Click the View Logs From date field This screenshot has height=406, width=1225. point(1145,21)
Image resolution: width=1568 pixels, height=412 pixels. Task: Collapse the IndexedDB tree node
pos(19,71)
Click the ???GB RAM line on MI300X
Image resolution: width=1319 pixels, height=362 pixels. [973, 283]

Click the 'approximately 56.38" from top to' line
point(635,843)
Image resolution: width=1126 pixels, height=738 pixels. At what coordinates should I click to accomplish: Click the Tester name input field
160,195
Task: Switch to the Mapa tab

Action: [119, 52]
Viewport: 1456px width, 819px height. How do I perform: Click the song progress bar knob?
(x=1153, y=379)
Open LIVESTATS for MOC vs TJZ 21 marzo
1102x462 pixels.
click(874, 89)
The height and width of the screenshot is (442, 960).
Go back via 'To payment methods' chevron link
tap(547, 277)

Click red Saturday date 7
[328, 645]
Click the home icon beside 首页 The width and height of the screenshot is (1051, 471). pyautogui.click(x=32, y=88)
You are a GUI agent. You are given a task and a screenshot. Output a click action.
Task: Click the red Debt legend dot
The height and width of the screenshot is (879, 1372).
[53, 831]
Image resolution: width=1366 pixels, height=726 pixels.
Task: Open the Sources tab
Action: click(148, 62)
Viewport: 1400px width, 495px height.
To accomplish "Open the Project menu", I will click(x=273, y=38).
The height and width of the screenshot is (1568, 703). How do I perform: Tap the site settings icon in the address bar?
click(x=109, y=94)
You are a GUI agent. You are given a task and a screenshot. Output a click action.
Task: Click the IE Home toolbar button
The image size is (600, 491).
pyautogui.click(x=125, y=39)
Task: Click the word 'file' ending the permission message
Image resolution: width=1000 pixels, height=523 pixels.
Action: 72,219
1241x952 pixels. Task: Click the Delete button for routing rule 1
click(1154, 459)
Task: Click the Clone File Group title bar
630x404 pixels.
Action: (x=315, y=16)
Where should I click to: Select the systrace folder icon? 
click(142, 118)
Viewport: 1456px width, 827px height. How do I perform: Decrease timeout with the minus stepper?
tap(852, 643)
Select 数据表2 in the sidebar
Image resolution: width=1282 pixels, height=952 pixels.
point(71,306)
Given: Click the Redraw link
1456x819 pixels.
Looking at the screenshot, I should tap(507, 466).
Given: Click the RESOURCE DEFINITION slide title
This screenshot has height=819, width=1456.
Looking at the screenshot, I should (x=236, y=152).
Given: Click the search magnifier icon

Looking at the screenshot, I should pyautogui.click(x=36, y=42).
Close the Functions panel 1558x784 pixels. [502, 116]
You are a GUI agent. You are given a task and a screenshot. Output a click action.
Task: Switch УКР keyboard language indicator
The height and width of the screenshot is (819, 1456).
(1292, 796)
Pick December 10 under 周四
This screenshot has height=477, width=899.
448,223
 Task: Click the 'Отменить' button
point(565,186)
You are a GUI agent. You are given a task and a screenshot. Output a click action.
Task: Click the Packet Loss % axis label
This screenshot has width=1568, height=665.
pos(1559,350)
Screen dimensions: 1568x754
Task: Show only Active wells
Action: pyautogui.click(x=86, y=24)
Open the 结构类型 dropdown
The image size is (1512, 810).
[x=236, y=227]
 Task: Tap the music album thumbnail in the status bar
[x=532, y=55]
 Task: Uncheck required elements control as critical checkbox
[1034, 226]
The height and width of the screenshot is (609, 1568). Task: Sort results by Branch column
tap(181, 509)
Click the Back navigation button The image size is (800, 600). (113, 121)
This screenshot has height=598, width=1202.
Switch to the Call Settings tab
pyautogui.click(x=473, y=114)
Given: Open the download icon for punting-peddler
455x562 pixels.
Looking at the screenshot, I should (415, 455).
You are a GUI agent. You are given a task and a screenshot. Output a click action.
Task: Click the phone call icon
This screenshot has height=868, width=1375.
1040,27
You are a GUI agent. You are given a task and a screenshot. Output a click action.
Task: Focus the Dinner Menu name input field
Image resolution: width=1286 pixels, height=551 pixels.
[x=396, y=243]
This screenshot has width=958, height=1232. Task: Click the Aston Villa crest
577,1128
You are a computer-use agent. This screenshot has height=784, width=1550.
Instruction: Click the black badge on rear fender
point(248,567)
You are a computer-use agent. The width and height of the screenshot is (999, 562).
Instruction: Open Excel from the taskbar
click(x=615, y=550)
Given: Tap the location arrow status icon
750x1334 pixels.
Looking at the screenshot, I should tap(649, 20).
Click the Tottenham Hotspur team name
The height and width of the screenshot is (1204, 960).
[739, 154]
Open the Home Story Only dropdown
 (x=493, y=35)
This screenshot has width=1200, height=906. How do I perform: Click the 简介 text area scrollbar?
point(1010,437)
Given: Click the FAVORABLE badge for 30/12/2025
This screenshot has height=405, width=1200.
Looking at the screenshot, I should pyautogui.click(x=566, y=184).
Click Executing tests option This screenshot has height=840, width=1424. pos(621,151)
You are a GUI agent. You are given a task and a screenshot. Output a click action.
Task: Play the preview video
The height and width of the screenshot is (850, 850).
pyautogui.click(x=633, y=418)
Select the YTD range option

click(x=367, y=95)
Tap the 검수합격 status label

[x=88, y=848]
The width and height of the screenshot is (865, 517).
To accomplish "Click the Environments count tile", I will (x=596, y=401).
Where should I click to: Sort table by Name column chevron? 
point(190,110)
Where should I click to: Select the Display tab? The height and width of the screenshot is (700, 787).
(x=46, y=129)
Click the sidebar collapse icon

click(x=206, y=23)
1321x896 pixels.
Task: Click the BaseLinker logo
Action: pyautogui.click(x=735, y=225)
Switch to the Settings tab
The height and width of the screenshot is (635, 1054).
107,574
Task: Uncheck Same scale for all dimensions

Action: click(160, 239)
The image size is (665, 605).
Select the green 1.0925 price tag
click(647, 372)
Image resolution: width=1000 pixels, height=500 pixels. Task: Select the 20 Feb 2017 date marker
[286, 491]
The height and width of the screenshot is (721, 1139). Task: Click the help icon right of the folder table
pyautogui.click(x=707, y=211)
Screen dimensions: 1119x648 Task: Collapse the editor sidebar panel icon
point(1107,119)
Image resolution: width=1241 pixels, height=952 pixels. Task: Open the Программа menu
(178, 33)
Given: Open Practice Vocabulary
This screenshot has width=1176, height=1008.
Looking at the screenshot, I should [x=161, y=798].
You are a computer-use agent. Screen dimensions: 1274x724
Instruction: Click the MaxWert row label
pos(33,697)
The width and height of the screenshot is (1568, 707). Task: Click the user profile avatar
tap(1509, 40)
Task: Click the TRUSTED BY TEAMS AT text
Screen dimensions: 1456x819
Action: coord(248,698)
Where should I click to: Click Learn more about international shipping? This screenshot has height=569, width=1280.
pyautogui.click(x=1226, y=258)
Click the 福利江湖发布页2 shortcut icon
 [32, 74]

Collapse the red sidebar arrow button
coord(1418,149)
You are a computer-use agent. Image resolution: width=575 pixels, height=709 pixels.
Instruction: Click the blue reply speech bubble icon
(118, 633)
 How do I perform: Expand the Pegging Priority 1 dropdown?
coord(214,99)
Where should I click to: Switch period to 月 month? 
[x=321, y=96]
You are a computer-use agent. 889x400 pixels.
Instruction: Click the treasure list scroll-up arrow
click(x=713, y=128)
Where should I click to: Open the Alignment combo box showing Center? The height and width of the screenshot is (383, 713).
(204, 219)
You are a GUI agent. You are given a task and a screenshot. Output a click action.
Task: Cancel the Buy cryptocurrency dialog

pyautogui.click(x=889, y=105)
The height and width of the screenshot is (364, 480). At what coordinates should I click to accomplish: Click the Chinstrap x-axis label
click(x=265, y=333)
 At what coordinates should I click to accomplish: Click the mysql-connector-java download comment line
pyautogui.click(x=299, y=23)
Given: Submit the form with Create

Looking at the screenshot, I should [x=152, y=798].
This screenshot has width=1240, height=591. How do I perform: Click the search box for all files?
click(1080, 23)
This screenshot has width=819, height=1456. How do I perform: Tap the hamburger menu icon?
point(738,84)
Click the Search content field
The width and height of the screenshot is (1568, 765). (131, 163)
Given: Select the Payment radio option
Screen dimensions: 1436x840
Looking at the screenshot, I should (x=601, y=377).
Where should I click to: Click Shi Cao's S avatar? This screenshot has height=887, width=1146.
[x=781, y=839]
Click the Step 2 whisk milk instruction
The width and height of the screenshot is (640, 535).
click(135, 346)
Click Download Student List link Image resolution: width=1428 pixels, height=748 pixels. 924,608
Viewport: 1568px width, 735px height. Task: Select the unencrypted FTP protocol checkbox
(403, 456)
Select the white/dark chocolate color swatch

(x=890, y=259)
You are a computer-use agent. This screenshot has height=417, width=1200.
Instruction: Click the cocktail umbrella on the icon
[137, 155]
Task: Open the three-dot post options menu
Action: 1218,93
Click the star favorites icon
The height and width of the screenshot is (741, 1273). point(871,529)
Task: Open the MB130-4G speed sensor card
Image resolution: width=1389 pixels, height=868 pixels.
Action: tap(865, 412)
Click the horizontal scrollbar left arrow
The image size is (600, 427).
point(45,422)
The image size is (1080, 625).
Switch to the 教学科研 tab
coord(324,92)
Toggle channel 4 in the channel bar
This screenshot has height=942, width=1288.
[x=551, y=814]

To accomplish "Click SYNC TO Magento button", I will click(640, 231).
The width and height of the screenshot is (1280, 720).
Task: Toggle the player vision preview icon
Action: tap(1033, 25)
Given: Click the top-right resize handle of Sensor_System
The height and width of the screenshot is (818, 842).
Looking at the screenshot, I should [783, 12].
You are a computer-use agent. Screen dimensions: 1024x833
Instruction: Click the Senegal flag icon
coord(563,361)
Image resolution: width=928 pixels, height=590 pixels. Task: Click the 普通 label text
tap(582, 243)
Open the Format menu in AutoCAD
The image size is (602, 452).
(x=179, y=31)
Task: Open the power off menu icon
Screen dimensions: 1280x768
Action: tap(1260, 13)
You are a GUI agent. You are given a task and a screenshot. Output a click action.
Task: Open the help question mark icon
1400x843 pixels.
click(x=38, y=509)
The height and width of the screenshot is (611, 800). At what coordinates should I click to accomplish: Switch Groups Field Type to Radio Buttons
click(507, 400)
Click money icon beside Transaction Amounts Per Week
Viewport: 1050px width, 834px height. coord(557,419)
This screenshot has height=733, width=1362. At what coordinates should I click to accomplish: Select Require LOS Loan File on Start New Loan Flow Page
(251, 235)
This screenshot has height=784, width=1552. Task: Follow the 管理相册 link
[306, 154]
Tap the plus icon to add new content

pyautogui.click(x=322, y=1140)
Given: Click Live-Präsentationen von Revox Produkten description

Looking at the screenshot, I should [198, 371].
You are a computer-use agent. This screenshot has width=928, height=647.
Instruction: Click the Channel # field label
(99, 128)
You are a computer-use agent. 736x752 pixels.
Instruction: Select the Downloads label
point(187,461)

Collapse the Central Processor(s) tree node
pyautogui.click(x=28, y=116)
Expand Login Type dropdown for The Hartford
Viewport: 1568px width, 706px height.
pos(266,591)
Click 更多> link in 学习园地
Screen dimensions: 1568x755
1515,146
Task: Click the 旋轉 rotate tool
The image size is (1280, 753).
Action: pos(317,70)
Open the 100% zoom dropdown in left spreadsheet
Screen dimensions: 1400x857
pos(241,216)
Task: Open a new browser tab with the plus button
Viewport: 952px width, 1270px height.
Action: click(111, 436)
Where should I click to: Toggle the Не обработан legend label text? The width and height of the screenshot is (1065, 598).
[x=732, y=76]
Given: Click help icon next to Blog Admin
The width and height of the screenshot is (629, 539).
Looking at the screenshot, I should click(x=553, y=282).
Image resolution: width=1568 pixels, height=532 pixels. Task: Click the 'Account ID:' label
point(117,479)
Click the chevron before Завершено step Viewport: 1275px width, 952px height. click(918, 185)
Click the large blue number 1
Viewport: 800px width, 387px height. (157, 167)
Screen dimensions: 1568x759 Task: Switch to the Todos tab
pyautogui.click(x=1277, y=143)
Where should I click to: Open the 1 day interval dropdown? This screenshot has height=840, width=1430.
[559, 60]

________

Convert the entries above into a JSON list of strings, one string per line, leaving out blank lines. Begin with the line that contains "Click Download Student" and continue through the line that contains "Action: tap(865, 412)", including both of those lines.

[
  "Click Download Student List link Image resolution: width=1428 pixels, height=748 pixels. 924,608",
  "Viewport: 1568px width, 735px height. Task: Select the unencrypted FTP protocol checkbox",
  "(403, 456)",
  "Select the white/dark chocolate color swatch",
  "(x=890, y=259)",
  "You are a computer-use agent. This screenshot has height=417, width=1200.",
  "Instruction: Click the cocktail umbrella on the icon",
  "[137, 155]",
  "Task: Open the three-dot post options menu",
  "Action: 1218,93",
  "Click the star favorites icon",
  "The height and width of the screenshot is (741, 1273). point(871,529)",
  "Task: Open the MB130-4G speed sensor card",
  "Image resolution: width=1389 pixels, height=868 pixels.",
  "Action: tap(865, 412)"
]